Beim Oberverwaltungsgericht für das Land Nordrhein-Westfalen ging es um einen Beschäftigten einer Stadtverwaltung, der seinen Anspruch auf einen Raucherraum und Zigarettenpausen geltend machte. Der Mitarbeiter erntete jedoch für seine Kritik an den Regelungen des Nichtraucherschutzes kein Verständnis. Mit seiner Meinung, dass eine Zigarettenpause eine "zulässige Arbeitsunterbrechung" sei, blieb er allein. Denn dazu zählten nur Tätigkeiten wie der Gang zur Toilette, der Kaffee im Büro oder auch das kurze private Gespräch auf dem Flur. Das Gericht erklärte ferner, dass das Verbot der Zigarettenpause keineswegs einseitig raucherunfreundlich sei, sondern vielmehr eine Frage der Gleichbehandlung. Denn es werde ja auch von Nichtrauchern während der Kernarbeitszeit die Anwesenheit im Büro verlangt. Dazu genüge es nicht, "dass sich der Beamte oder Angestellte irgendwo auf dem Gelände des Verwaltungsgebäudes befindet". (OVG NRW, 1 A 812/08)

In einem anderen Fall ist ein Angestellter dabei ertappt worden, dass er seinen Arbeitsplatz über einen Zeitraum von zwei Monaten für insgesamt mehr als vier Stunden "zum Rauchen und Kaffee trinken" verlassen hat, ohne das Zeiterfassungssystem zu bedienen. Sein Arbeitgeber sah darin einen "erheblichen Verstoß gegen die arbeitsvertraglichen Pflichten" und kündigte dem Mann fristlos. Das Landesarbeitsgericht Hamm hielt die Entlassung jedoch für unverhältnismäßig, da es zuvor keine Abmahnung gegeben habe. Weil diese "gelbe Karte" fehlte, behielt der Sachbearbeiter seinen Job. Hätte der Arbeitgeber diese rechtzeitig gezogen, so wäre der Mitarbeiter gewarnt – und in der Lage gewesen, sein Verhalten zu ändern. (LAG Hamm, 8 Sa 1854/10)

_Datenzeilen_:
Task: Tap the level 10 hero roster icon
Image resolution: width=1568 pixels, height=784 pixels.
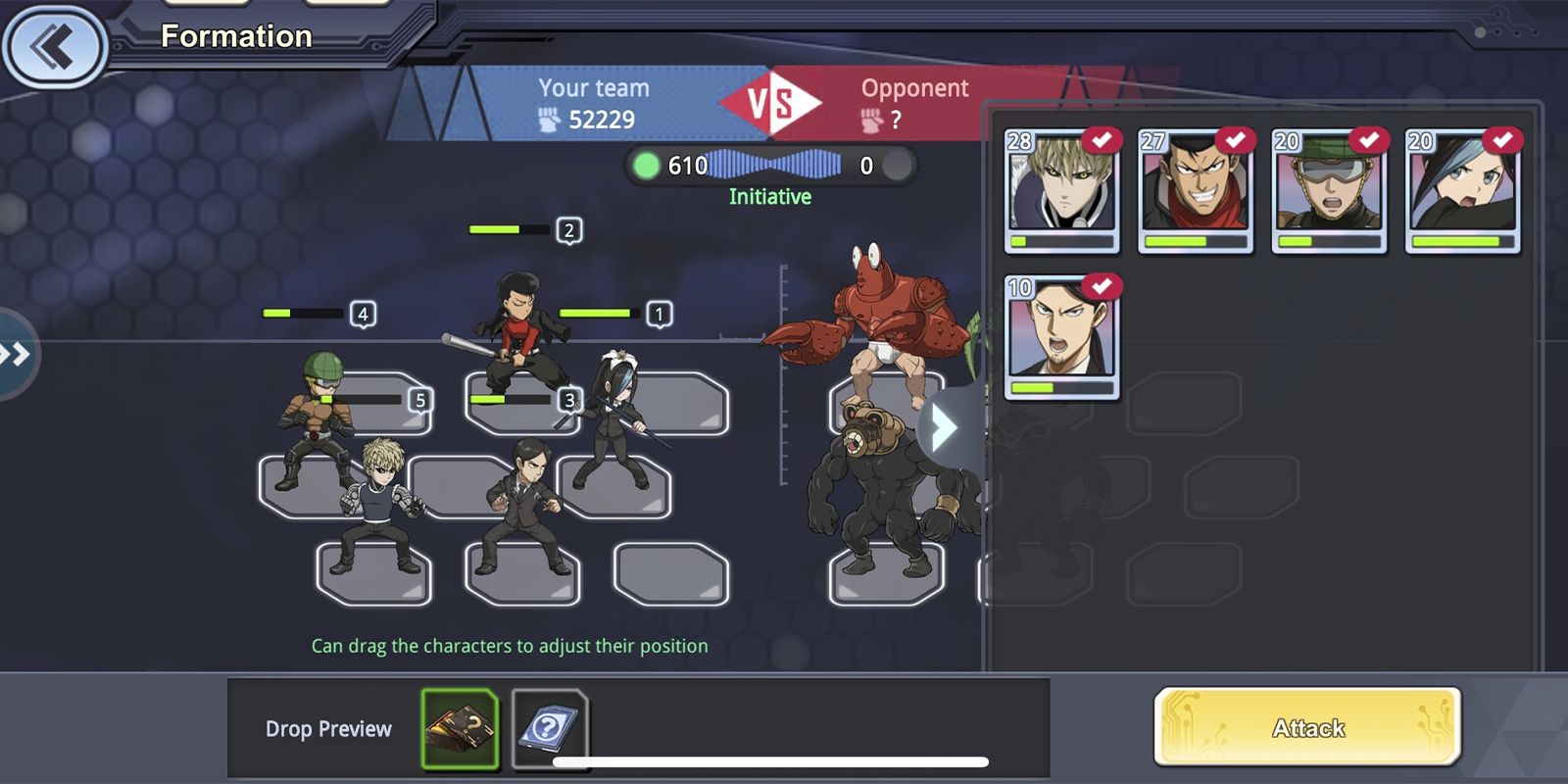Action: 1061,338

_Aufgabe 1_:
Welches Gericht hielt laut dem Auszug über Raucherpausen die fristlose Kündigung für unverhältnismäßig?
_Aufgabe 2_:
Gib aus dem Auszug über Raucherpausen den Abschnitt von „In einem anderen“ bis „8 Sa 1854/10)“ wortgetreu wieder.
_Aufgabe 3_:
Führe den Auszug über Raucherpausen nach seinem letzten Satz weiter.
Die Daten spielen hierfür keine Rolle.

_Ergebnis 1_:
Das Landesarbeitsgericht Hamm.

_Ergebnis 2_:
In einem anderen Fall ist ein Angestellter dabei ertappt worden, dass er seinen Arbeitsplatz über einen Zeitraum von zwei Monaten für insgesamt mehr als vier Stunden "zum Rauchen und Kaffee trinken" verlassen hat, ohne das Zeiterfassungssystem zu bedienen. Sein Arbeitgeber sah darin einen "erheblichen Verstoß gegen die arbeitsvertraglichen Pflichten" und kündigte dem Mann fristlos. Das Landesarbeitsgericht Hamm hielt die Entlassung jedoch für unverhältnismäßig, da es zuvor keine Abmahnung gegeben habe. Weil diese "gelbe Karte" fehlte, behielt der Sachbearbeiter seinen Job. Hätte der Arbeitgeber diese rechtzeitig gezogen, so wäre der Mitarbeiter gewarnt – und in der Lage gewesen, sein Verhalten zu ändern. (LAG Hamm, 8 Sa 1854/10)

_Ergebnis 3_:
Vergleichbar ein Fall aus Rheinland-Pfalz: Auch dort machte ein Arbeitnehmer ausgiebige Raucherpausen. Hier kam der Arbeitgeber teilweise auf zwei Stunden am Tag, die der Mitarbeiter vor der Tür stehend an Arbeitszeit "verpaffte" – was ihm die Kündigung brachte. Zwar sah das Landesarbeitsgericht in Mainz eine Verletzung der arbeitsvertraglichen Pflichten. Jedoch sei auch diese Kündigung unverhältnismäßig, wenn der Chef im Grunde kurze Raucherpausen genehmigt hatte und er künftig den Mitarbeiter verpflichten könne, "aus- und einzustempeln". Selbst die wegen der exzessiven Raucherpause ausgesprochene Abmahnung dürfe im Wiederholungsfall nicht zur Entlassung führen, weil sie als Reaktion überzogen sei. Hier kam hinzu, dass der Beschäftigte bereits mehr als 50 Jahre alt war und langjährig angestellt, so dass er "es schwer haben" werde, einen neuen Arbeitsplatz zu finden. (LAG Rheinland-Pfalz, 10 Sa 562/09)

In Gaststätten ...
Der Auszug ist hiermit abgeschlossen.